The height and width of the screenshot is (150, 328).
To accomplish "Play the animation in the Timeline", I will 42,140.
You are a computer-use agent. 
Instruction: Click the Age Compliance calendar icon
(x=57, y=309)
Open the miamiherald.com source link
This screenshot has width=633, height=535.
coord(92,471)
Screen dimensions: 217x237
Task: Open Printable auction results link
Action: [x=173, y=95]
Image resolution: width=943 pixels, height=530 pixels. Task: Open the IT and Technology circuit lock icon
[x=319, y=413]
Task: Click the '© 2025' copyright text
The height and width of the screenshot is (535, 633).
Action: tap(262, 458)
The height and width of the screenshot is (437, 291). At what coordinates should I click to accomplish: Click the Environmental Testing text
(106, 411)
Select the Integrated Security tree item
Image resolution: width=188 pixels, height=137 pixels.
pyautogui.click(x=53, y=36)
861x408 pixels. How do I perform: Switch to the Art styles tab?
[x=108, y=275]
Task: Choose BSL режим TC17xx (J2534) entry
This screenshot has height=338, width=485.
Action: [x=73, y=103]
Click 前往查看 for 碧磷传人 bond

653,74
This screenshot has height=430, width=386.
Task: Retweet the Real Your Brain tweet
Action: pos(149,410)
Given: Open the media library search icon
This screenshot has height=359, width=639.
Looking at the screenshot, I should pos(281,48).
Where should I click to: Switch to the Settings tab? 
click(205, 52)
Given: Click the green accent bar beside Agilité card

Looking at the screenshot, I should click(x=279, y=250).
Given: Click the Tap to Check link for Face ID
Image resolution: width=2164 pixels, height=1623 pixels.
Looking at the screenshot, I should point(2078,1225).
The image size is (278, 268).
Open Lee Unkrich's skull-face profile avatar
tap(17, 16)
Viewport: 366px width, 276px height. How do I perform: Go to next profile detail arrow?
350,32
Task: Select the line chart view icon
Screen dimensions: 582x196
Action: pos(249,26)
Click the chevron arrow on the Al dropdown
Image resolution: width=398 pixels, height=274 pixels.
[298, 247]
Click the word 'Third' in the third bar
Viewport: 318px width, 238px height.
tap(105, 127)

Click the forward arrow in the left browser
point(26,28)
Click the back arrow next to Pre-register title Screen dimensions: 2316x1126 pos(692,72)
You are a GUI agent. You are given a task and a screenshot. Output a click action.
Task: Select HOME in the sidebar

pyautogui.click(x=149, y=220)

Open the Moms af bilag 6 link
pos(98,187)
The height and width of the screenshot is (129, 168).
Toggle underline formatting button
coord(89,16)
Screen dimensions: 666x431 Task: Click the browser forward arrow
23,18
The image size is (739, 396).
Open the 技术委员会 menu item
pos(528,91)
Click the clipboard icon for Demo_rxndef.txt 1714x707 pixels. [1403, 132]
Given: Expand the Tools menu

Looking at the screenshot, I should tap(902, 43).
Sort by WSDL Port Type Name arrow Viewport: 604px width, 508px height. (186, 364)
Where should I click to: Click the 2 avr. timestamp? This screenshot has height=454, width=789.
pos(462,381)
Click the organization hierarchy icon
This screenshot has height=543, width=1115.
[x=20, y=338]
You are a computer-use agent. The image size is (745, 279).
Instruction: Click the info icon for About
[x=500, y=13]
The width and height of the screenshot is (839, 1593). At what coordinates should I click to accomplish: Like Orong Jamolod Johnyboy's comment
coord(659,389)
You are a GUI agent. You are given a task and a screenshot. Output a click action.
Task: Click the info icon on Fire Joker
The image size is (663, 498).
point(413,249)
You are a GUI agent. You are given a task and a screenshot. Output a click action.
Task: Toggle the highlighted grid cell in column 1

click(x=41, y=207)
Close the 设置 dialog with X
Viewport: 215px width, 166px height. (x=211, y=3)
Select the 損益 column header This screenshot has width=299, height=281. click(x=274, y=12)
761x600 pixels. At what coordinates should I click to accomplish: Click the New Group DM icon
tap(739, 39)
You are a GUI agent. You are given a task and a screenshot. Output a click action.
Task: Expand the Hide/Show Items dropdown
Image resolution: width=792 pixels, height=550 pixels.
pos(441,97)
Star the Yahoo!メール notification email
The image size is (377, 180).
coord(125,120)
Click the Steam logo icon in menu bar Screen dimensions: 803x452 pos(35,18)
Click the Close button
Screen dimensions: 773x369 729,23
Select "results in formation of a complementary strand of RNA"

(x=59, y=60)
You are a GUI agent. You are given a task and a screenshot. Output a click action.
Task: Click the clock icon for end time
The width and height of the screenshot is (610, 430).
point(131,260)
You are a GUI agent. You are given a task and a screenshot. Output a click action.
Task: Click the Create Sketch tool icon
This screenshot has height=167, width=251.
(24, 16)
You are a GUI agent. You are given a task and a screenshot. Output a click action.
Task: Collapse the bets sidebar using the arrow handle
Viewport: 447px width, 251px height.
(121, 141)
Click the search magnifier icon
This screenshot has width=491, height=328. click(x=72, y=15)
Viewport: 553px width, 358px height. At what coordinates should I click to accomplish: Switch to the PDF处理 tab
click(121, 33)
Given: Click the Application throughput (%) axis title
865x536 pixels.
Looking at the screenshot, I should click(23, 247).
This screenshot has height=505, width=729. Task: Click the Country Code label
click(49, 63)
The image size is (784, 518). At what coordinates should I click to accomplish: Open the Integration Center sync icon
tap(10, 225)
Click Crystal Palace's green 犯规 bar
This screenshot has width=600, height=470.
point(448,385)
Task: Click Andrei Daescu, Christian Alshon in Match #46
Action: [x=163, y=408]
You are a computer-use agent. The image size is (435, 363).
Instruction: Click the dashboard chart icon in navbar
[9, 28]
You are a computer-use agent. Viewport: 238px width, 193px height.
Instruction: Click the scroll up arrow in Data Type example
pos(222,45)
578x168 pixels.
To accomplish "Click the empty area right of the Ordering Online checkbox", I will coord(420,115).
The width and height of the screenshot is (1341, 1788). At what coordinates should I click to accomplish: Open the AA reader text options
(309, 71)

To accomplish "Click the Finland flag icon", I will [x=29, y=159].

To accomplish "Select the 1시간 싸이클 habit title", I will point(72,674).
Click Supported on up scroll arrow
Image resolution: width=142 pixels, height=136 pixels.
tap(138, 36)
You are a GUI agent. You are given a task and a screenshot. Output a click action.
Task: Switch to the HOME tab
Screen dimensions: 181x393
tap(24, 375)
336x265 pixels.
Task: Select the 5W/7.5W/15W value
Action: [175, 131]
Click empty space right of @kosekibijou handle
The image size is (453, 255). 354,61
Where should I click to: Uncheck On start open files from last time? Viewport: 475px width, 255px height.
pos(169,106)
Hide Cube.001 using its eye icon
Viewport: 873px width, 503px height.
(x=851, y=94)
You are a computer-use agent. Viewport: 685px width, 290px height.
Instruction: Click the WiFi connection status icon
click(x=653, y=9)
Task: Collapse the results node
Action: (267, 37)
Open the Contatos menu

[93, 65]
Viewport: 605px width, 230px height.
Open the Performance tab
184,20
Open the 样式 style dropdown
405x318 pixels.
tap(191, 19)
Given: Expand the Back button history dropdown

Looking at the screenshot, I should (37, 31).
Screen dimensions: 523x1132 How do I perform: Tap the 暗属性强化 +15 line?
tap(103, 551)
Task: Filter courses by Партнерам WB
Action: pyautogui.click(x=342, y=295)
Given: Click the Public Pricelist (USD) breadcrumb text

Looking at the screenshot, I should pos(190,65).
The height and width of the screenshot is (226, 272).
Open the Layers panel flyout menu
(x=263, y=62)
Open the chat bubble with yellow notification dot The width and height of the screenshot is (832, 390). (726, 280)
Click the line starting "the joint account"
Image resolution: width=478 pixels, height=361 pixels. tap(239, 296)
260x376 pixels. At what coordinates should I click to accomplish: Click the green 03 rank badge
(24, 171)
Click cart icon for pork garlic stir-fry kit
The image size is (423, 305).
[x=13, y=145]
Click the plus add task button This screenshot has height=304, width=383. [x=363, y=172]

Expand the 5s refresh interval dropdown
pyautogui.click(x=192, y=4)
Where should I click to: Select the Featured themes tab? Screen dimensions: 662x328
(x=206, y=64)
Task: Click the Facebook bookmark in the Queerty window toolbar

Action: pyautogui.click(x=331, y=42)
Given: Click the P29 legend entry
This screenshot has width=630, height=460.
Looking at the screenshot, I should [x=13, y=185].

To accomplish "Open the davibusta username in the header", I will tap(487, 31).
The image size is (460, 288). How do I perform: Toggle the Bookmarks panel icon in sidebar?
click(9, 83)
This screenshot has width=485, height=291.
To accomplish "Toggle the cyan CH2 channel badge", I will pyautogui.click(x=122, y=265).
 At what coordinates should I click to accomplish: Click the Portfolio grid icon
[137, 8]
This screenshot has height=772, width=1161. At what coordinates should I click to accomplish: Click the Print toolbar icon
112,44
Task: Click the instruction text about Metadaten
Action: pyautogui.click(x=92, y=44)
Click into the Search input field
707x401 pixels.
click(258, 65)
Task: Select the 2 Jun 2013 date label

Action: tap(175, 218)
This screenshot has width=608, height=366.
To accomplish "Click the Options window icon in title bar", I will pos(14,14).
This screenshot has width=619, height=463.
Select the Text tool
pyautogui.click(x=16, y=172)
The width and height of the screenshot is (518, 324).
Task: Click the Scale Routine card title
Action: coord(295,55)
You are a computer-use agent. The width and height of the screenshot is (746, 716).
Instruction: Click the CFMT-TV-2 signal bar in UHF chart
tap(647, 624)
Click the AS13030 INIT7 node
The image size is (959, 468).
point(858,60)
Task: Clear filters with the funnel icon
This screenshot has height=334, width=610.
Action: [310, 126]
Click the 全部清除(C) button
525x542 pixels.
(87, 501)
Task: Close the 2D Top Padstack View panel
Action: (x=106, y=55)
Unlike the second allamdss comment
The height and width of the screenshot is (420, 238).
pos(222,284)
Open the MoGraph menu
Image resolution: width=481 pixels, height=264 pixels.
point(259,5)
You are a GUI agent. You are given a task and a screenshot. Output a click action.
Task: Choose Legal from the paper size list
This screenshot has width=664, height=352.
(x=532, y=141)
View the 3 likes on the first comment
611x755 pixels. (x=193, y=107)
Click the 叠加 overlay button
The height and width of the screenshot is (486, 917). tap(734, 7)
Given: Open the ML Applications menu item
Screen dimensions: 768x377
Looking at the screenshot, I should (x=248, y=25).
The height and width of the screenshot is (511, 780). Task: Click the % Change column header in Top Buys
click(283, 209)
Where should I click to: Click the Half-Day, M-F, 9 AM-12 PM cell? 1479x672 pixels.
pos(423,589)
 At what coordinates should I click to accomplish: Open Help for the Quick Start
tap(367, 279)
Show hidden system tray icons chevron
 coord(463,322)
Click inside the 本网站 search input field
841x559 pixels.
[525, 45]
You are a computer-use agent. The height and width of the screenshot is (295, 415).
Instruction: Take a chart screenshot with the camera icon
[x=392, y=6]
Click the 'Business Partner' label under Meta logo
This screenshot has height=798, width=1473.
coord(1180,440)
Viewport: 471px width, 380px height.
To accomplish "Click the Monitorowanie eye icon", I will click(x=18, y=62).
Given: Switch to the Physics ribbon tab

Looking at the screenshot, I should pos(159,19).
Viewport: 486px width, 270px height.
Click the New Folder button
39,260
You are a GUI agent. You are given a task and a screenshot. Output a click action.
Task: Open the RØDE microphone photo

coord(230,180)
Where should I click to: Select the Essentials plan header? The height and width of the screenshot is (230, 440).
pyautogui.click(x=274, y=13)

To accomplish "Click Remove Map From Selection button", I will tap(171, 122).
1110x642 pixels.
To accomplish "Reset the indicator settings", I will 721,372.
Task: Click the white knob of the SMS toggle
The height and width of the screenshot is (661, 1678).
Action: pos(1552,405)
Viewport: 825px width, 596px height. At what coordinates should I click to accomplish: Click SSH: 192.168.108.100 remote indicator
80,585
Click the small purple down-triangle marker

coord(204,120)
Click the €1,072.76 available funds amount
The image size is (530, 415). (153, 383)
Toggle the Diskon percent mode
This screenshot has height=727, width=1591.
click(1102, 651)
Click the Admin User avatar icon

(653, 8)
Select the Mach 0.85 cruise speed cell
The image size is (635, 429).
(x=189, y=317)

+ + + +

— TASK PROMPT —
Please give an exact copy of the entries above, from the line with "This screenshot has width=485, height=291." down to the line with "Task: Clear filters with the funnel icon", inclusive, and nothing else.

— RESPONSE AREA —
This screenshot has width=485, height=291.
To accomplish "Toggle the cyan CH2 channel badge", I will pyautogui.click(x=122, y=265).
 At what coordinates should I click to accomplish: Click the Portfolio grid icon
[137, 8]
This screenshot has height=772, width=1161. At what coordinates should I click to accomplish: Click the Print toolbar icon
112,44
Task: Click the instruction text about Metadaten
Action: pyautogui.click(x=92, y=44)
Click into the Search input field
707x401 pixels.
click(258, 65)
Task: Select the 2 Jun 2013 date label

Action: tap(175, 218)
This screenshot has width=608, height=366.
To accomplish "Click the Options window icon in title bar", I will pos(14,14).
This screenshot has width=619, height=463.
Select the Text tool
pyautogui.click(x=16, y=172)
The width and height of the screenshot is (518, 324).
Task: Click the Scale Routine card title
Action: coord(295,55)
You are a computer-use agent. The width and height of the screenshot is (746, 716).
Instruction: Click the CFMT-TV-2 signal bar in UHF chart
tap(647, 624)
Click the AS13030 INIT7 node
The image size is (959, 468).
point(858,60)
Task: Clear filters with the funnel icon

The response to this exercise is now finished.